Olympic training ground

Viking Bay was actually the training ground of the British Olympians for 1924 Paris Olympics. (A very famous storyline depicted in the film ‘Chariots of Fire’)

Off to Australia..!

Botany Bay got its name because the common fate of a captured smuggler was deportation to Botany Bay in Australia on a convict ship. In the late 18th century there was a big battle here between the smugglers and the revenue men, which resulted in quite a few fatalities

Big Ben Chimes in the Key of E

A lot of people think that Big Ben is the name of the clock, or the name of the tower which stands at the Houses of Parliament. In fact the tower was simply called ‘The Clock Tower’  when it was built, and was renamed ‘Elizabeth Tower’ in 2012, as part of the Queen’s Diamond Jubilee Celebrations. Big Ben is the name given to the bell that chimes out the hour across Westminster. Big Ben has been at the top of the tower since it was originally hung in 1859. Soon after it was hung, the bell cracked and did not chime again for 4 years, until it was repaired and the hammer replaced with a smaller one in 1863.

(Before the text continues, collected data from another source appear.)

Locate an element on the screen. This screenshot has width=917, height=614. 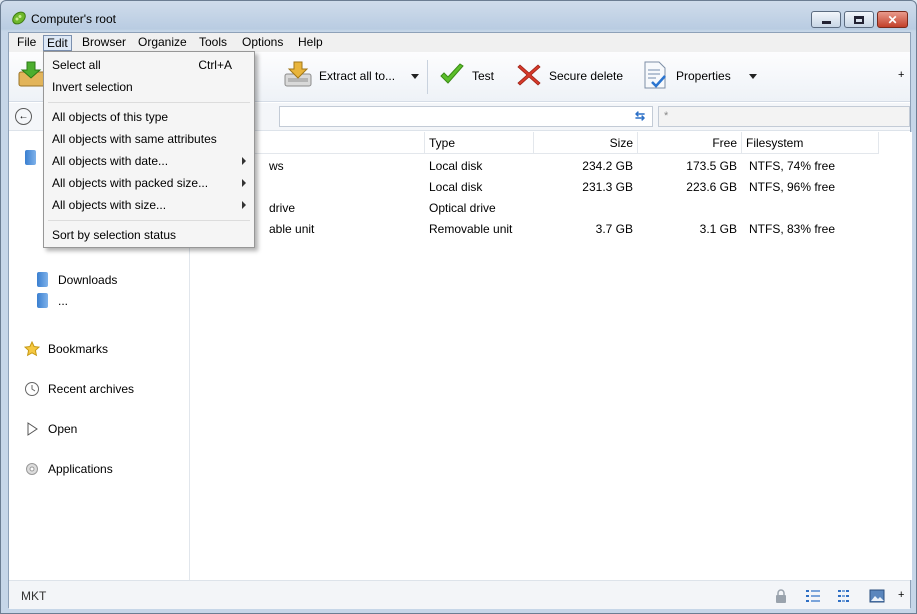
refresh-icon: ⇆ is located at coordinates (642, 116).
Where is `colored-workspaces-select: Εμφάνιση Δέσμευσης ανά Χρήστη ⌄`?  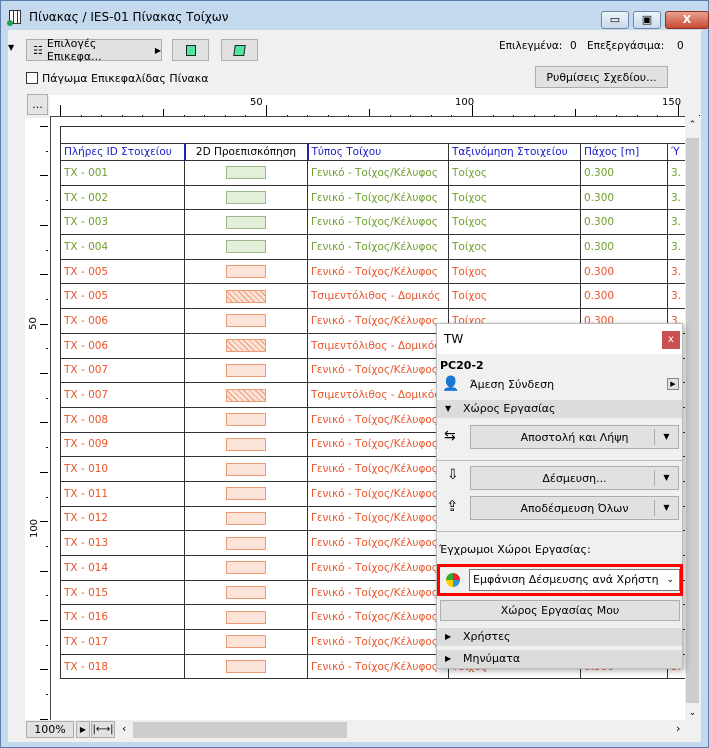 colored-workspaces-select: Εμφάνιση Δέσμευσης ανά Χρήστη ⌄ is located at coordinates (574, 580).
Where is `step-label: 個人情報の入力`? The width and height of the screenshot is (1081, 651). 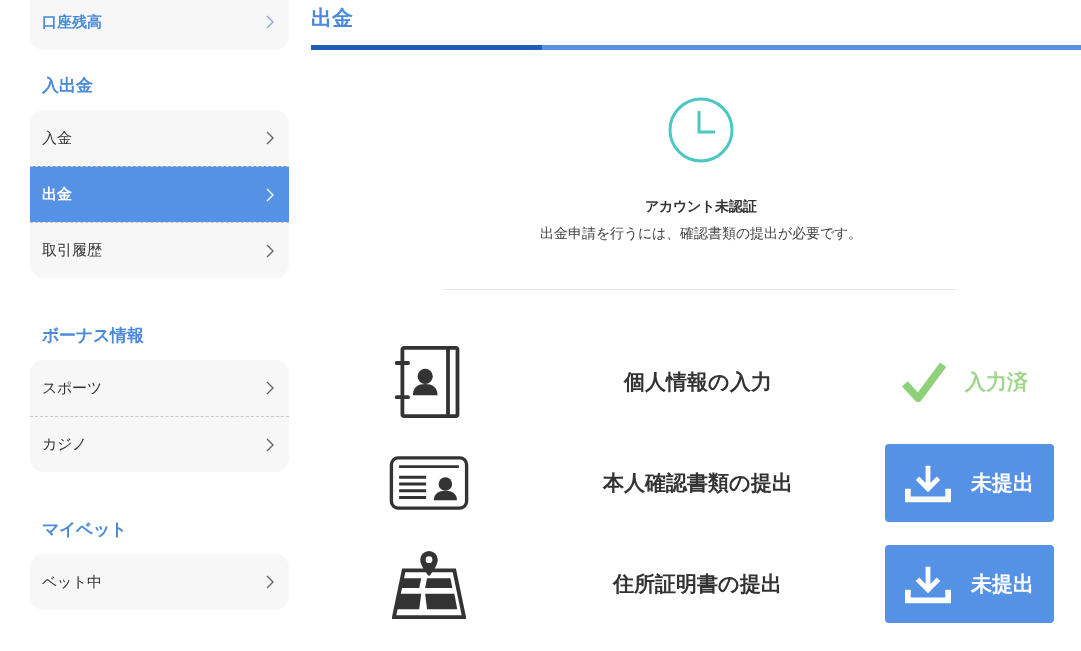
step-label: 個人情報の入力 is located at coordinates (698, 382).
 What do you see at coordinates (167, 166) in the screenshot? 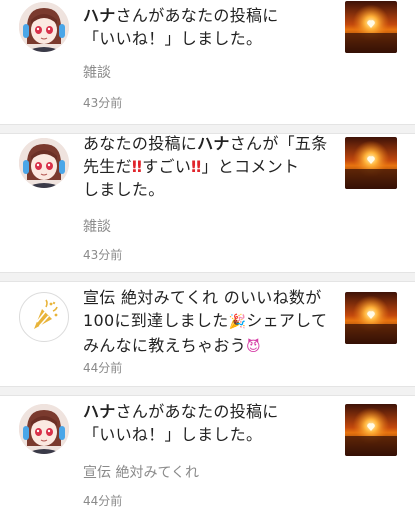
I see `comment-text-b: すごい` at bounding box center [167, 166].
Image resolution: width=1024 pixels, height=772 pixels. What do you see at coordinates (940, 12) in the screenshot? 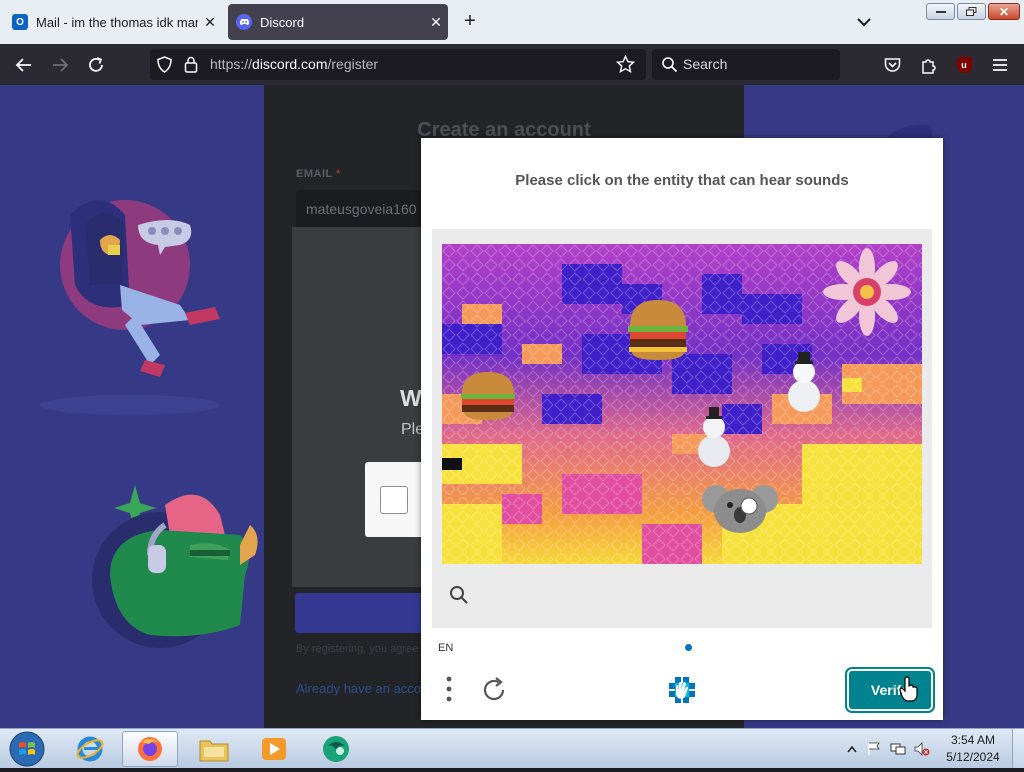
I see `window-minimize-button` at bounding box center [940, 12].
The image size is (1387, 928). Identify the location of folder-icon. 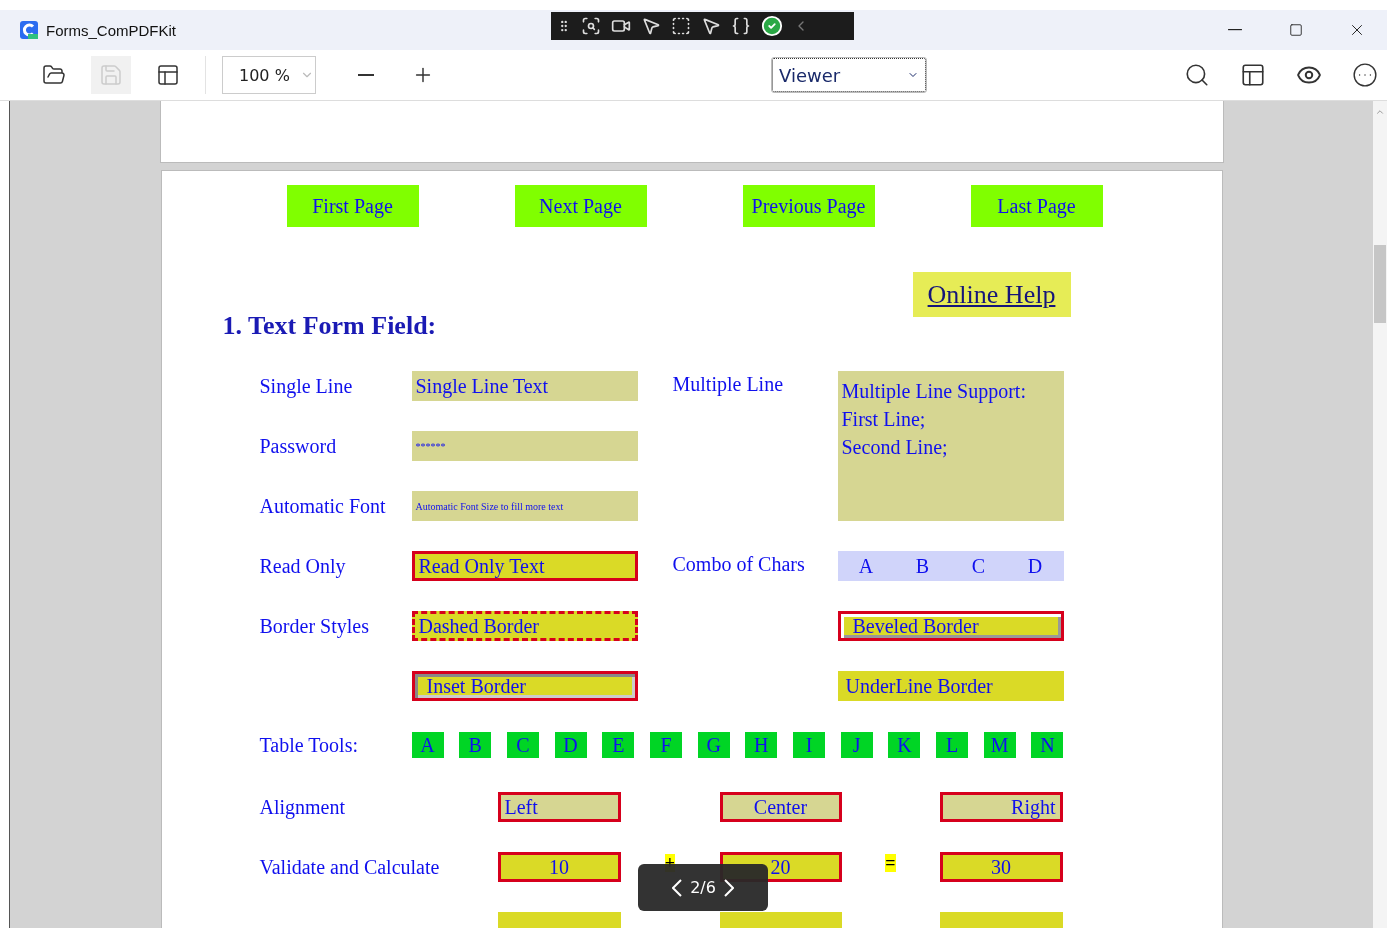
(54, 75).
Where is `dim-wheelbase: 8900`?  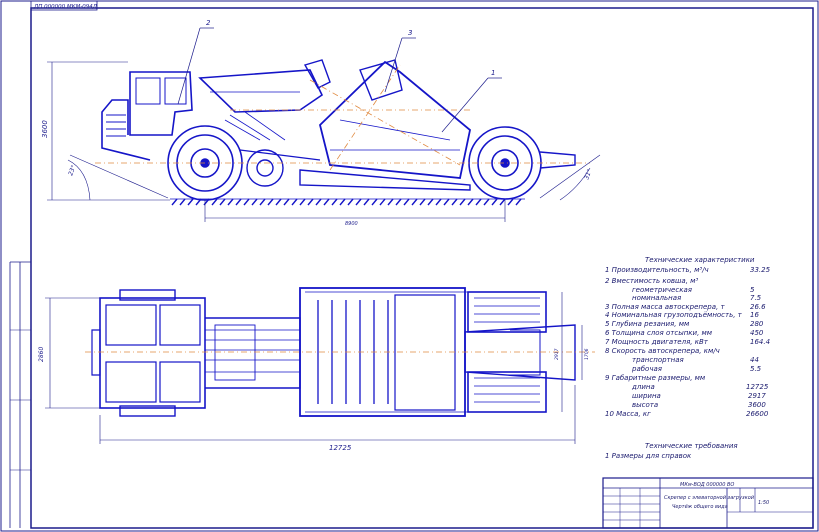 dim-wheelbase: 8900 is located at coordinates (352, 224).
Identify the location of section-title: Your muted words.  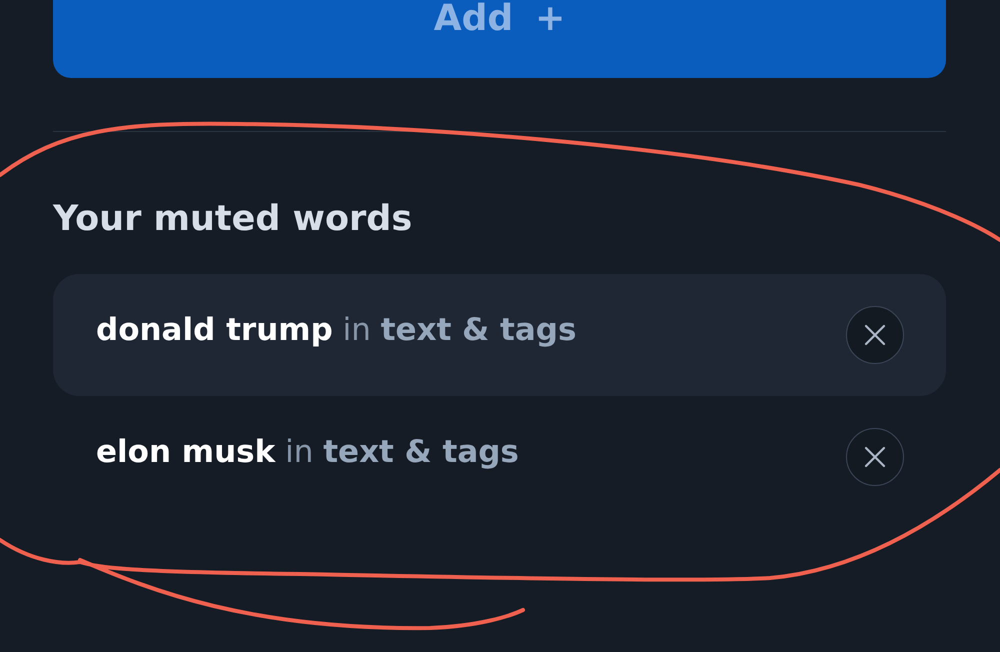
(234, 219).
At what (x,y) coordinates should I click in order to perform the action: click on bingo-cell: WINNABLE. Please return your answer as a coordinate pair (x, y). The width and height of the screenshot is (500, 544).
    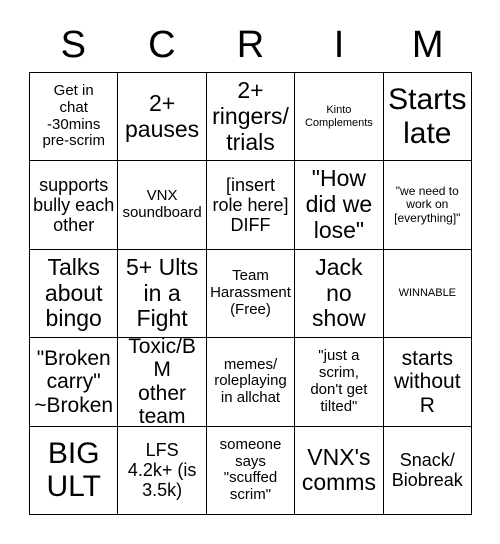
    Looking at the image, I should click on (428, 294).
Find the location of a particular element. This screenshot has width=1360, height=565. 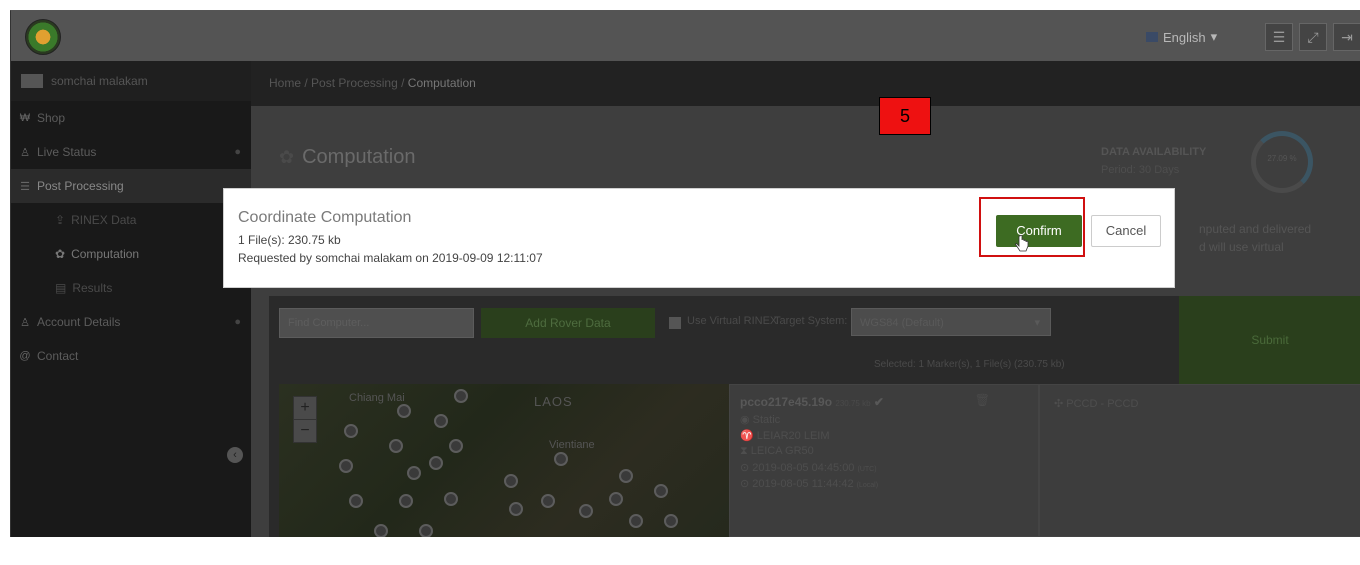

Though there have been a few interruptions, Big Ben has chimed out almost every hour since then. The bell weighs in at a massive 13.5 tonnes and has a 2.75 meter circumference. We look forward to hearing it again soon..!

It is Illegal to Die Inside the Houses of Parliament

It would be a difficult one to prosecute, but this law has been on the books in London for several hundred years. It is also illegal to enter the Houses wearing a suit of armor. The Houses of Parliament are also known as the Palace of Westminster.

The Palace contains 8 bars, 6 restaurants, a rifle range and a hairdresser; none of which are open to the public. The current Palace was built in the 19th Century; on the bank of the River Thames – a location which was chosen so that the Palace could never be completely surrounded by a mob.

A River Runs Through Sloane Square Station

Stand on the platform at Sloane Square Station, in the heart of fashionable Chelsea, and look up. You’ll see what looks like a big, ugly green girder; this is actually a tube containing whatever remains of the River Westbourne, a tributary to the Thames which starts at Hampstead Heath.

There are around 20 rivers, brooks and canals snaking their way across London, mostly hidden from view and known only to a few.